Şu hâlde bir özden söz etmek imkânı ancak insanî bilme ve kategorizasyon açısından mümkündür. Ki genel anlamda yorumsamacı sosyolojinin, özelde fenomenoloji ve etnometodolojinin sorunu burada salt özne değil, insanmerkezli çözümlemelerinde belirir: Şeyin sınıflandırmasını yapabilmek adına gerekli olan şey'in bilgisinin özne olarak insana göreli değerlenimi öz adı altında kavranmaktadır; Husserl'in şeyi şey olarak bilmek kapsamındaki yönelimselliğiyle bütünleşik okunduğunda şey'in özü olarak görülen şeylik hâlinin insan-merkezli ya da göz-merkezli durumu ortaya çıkar. Burada üç açıklama anılabilir ki ilk ikisi aynı anlayışın iki farklı ifadesidir: Platon öz'ü şey'e aşkın sayar; öz, ideal olan bir tümel (Varlık) anlamına gelir; Aristoteles için öz nesneye içkindir, ideal değil gerçekliği oluşturan geneldir (Varlık) ve Husserl, özü bilince içkin görür, nesneye ilişkin ya da aşkın değildir. Bugün anladığımız ve kısmen de Husserl tarafından anlaşıldığını düşündüğümüz şekliyle özne idesi modern bir kavrayışı yansıtır, yani ki modernliği bir epistemolojik farklılaşma üzerinden okursak modernite tam anlamıyla bilgi meselesini öznel akıl ve nesnel dünya dolayımında kavrama eğiliminin somutlaşması demektir.
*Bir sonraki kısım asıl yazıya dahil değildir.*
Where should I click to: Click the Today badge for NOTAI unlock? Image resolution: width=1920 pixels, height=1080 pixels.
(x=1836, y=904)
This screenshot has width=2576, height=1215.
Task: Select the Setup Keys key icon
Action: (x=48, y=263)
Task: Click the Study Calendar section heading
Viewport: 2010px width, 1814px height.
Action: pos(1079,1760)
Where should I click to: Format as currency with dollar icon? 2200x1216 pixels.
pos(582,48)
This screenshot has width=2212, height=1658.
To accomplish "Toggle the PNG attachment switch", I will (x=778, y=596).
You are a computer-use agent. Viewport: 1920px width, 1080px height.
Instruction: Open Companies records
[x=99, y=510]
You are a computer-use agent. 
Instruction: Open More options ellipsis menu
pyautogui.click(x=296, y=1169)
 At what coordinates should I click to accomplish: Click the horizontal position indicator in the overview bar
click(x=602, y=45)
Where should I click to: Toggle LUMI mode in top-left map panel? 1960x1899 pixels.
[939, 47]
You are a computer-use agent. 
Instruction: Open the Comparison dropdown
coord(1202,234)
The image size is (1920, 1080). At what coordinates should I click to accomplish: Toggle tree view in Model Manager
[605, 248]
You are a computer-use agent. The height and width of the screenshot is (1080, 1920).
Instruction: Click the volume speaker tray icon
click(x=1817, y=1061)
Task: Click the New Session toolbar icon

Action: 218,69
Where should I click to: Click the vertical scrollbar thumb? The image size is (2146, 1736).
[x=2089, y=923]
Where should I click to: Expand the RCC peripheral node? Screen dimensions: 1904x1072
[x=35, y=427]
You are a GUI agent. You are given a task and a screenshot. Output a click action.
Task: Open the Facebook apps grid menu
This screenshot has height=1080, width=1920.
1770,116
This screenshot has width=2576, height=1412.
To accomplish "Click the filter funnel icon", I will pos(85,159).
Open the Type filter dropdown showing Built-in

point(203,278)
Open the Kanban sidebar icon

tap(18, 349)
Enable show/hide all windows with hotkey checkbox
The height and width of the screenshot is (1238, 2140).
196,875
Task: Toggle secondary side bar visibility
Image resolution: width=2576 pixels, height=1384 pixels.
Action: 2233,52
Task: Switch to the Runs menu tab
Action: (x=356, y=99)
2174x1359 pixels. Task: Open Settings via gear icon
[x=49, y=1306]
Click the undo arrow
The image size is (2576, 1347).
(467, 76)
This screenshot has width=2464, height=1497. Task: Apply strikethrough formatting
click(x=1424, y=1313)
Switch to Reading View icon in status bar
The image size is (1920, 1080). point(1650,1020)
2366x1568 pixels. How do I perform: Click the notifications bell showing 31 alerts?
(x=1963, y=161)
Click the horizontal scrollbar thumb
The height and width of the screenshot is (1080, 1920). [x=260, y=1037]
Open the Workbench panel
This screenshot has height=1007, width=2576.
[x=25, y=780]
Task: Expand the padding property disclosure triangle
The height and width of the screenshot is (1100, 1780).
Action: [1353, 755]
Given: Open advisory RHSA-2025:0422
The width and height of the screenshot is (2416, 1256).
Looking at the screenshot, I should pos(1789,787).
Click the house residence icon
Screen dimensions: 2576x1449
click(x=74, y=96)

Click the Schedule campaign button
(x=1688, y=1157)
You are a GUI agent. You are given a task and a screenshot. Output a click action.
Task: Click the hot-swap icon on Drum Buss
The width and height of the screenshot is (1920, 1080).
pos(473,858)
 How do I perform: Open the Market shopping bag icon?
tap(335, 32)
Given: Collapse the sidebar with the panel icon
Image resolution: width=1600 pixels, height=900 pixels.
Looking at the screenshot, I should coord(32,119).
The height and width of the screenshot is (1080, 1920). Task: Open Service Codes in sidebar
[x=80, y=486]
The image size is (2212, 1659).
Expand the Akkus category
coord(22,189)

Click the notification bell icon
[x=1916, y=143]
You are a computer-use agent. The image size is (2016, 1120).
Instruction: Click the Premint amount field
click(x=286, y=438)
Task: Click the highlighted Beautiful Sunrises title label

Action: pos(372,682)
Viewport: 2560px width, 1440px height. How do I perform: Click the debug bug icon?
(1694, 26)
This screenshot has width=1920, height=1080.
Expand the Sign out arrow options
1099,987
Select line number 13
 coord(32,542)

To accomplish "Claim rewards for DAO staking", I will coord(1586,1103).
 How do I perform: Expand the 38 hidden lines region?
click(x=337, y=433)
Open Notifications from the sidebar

Modern epistemoloji, bilginin edinimini (metodolojiyi) tartışırken bilginin nesneye içkin olduğu postulasına yaslanmaktadır: Deneycilik ya da duyumculuk gibi pratik felsefeler, bilgiye ilişkin ampirik önkabullere dayanmaktadır. Bilginin nesnede olduğu fikri, salt materyalizm ya da natüralizm meselesi değil, esas olarak bu nesne ile dolayıma girecek özne fikrini ortaya koyması açısından kritiktir bize göre ki bu özne fikri de zorunlu olarak bir özerk akıllla ilişkilidir. Şu halde Platon ve Aristoteles özelinde eski filozoflarla Husserl özelinde modern filozoflar arasındaki temel ayrılığın özün aşkınlığı ya da içkinliği meselesinden evvel özne ve nesne arasındaki dolayımla ilgili olduğu söylenebilir: Bilgi ve onun kaynağı olarak öze dair metafizikçilerin esas söylemi, nesneyi merkeze alan -bir anlamda özneyi çeperde tutan bir tutum içermez; oysa Husserl, tüm modern felsefelerde olduğu gibi bilgiyi nesnede tanımlar ve fakat nesnenin özünün öznede içkin olduğunu belirtir.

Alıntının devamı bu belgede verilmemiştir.